Proteinuria in Chronic Kidney Disease and its Management
Proteinuria is a marker of kidney damage and an important risk factor for progression of chronic kidney disease as well as cardiovascular morbidity and mortality. Albumin is the principal component of proteinuria in glomerular disease. The presence of persistent albumin in the urine is a clear sign of glomerular abnormality. Microalbuminuria describes the urinary excretion of small amounts of albumin which identifies the very early stage of diabetic kidney disease. The albumin creatinine ratio is the preferred method of detecting microalbuminuria. There is strong evidence that treatment in the early stages of chronic kidney disease reduces progression of kidney damage. The levels of proteinuria in both diabetic and non-diabetic kidney disease at which management should be addressed have been reviewed.

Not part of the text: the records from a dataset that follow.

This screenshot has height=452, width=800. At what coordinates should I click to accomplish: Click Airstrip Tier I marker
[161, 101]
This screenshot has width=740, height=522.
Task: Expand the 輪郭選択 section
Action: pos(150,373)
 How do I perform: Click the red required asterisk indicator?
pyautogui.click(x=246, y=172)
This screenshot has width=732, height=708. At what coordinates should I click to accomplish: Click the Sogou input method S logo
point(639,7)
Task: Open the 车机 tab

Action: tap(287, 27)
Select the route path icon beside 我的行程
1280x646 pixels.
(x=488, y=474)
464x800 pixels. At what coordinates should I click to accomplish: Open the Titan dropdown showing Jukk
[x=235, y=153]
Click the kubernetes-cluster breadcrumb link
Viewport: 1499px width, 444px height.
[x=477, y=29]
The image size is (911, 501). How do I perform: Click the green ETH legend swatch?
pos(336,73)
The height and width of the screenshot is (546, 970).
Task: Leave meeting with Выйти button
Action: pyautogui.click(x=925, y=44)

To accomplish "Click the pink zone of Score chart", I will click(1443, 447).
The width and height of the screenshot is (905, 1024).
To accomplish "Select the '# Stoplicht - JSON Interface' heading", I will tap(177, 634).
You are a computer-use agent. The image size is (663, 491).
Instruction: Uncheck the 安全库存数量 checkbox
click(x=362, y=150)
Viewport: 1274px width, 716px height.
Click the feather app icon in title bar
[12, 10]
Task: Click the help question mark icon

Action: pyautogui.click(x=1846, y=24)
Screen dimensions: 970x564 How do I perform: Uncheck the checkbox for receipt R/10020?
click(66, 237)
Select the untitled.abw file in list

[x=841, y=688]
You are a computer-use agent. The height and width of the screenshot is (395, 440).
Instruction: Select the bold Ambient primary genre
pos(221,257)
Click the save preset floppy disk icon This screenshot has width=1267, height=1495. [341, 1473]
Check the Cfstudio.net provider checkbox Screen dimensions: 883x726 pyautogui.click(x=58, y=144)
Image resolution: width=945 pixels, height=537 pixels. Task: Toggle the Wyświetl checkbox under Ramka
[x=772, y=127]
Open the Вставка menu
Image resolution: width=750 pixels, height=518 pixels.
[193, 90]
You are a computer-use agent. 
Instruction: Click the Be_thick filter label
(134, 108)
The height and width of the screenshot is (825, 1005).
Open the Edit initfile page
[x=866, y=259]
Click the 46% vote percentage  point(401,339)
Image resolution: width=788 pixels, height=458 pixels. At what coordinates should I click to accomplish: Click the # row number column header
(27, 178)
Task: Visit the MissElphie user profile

This article also reviews the interventions recommended for early stages of chronic kidney disease to reduce the risk of progression to end stage kidney failure. Angiotensin converting enzyme inhibitors and angiotensin 2 receptor blockers are more effective in reducing proteinuria and retarding the progression of kidney disease in comparison to other therapies which lower systemic blood pressure to a similar degree.